Imagine having lost fame. It happens all the time. Each year, actors, singers, athletes, and even business people who once were on top of the world slip into obscurity. After years of having everyone knowing their names and treating them as if they were royalty, they find themselves having very little value. In our modern world, there is a term for this. It is called “when your fifteen minutes of fame are up.” But the phenomenon of the "one-hit wonder" didn’t begin in the information age. Fame and fortune have always been fleeting.

German-born George Handel worked his way up from obscurity to being the toast of London. The talented composer specialized in oratorios. These dramatic musical presentations of biblical stories became the most popular music of the early 1700s, with royalty and commoners alike waiting breathlessly to hear each one Handel produced. But musical tastes change, and songwriters who don’t change with them usually are dismissed as quickly as they were discovered. Less than a decade after having been on the Buckingham Palace guest list, Handel was a debtridden pauper living alone and afraid in a tiny shack on the wrong side of town. He prayed nightly his creditors would not find him and toss him in debtors’ prison.

In August 1742, a letter arrived written by a man many deemed crazy. Yet as Charles Jennens was one of the few friends Handel had left in the world, he carefully opened the envelope and read Jennens’s suggestion for a new oratorio. Over the course of the next three weeks, the composer wrote a musical that he was sure would never find an audience. He’d just finished it when another friend asked Handel to help with a charity concert raising money for a hospital serving the poorest of the poor. Handel took his new music with him and presented it at that concert for the very first time. Handel’s Messiah initially raised a huge sum of money for the charity and then revived the popularity of the oratorio style of music and the composer who wrote them better than anyone. Handel was once again on top of the world.

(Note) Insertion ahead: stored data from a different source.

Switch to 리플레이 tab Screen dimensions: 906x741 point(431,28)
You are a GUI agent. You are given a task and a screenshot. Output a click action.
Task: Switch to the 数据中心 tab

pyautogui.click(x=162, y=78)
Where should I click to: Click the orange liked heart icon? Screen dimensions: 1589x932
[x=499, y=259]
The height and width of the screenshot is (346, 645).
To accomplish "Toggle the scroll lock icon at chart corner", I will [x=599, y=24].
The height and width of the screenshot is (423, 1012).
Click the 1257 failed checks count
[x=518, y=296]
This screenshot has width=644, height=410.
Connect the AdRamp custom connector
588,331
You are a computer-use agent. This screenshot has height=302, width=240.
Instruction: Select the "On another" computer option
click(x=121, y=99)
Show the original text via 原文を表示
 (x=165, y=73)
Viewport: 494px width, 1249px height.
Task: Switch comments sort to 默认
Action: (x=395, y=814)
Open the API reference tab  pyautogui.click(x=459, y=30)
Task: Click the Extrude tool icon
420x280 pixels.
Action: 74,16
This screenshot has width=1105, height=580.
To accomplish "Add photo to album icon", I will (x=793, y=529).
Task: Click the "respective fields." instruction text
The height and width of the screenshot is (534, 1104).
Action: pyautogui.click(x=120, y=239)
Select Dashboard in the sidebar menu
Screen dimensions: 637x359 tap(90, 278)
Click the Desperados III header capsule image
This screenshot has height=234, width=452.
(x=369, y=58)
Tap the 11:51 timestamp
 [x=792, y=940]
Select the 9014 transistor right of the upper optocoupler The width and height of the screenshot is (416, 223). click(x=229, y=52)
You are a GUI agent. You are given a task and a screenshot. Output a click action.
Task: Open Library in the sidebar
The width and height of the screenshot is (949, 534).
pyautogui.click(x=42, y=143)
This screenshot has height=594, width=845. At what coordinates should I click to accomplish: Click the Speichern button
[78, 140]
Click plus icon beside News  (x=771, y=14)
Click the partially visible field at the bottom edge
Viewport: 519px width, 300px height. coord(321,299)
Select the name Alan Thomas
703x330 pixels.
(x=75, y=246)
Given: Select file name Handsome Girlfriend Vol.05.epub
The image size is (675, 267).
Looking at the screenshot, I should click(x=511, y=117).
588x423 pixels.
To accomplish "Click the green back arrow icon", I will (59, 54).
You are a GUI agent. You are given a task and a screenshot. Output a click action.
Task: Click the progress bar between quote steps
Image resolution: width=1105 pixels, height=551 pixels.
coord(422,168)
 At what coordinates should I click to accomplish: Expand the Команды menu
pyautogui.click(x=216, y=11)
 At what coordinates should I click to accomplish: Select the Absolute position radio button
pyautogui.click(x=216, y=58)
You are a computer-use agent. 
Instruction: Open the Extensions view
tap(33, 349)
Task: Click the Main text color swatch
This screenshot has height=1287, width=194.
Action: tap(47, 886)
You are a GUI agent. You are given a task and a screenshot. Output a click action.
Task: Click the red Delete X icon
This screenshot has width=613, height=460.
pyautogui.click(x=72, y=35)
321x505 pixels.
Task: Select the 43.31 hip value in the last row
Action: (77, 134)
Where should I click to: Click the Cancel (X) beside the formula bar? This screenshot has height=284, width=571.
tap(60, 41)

There is a great lesson in the story behind this incredible piece of music. That lesson goes beyond the fragility of worldly fame. It involves God using people whom others have written off as having no value. Handel was one of these. Supposedly his day was past. Then there was Charles Jennens, a man everyone thought was, at the least, eccentric and, at the most, insane. God was able to use Jennens to rescue Handel. And then Handel was able to employ the idea Jennens gave him to create a musical piece that generated gifts for a charity that served people just like him. Since that time, Messiah has raised more money for “the least of these” than any other music ever written.

No person is so insignificant that he or she can’t be used by God. No person is too old, sick, or frail to make an impact. And just as the Lord remembered Handel, He will remember you in your greatest time of need. Don’t give up on the people the world dismisses, and don’t give up on the Lord.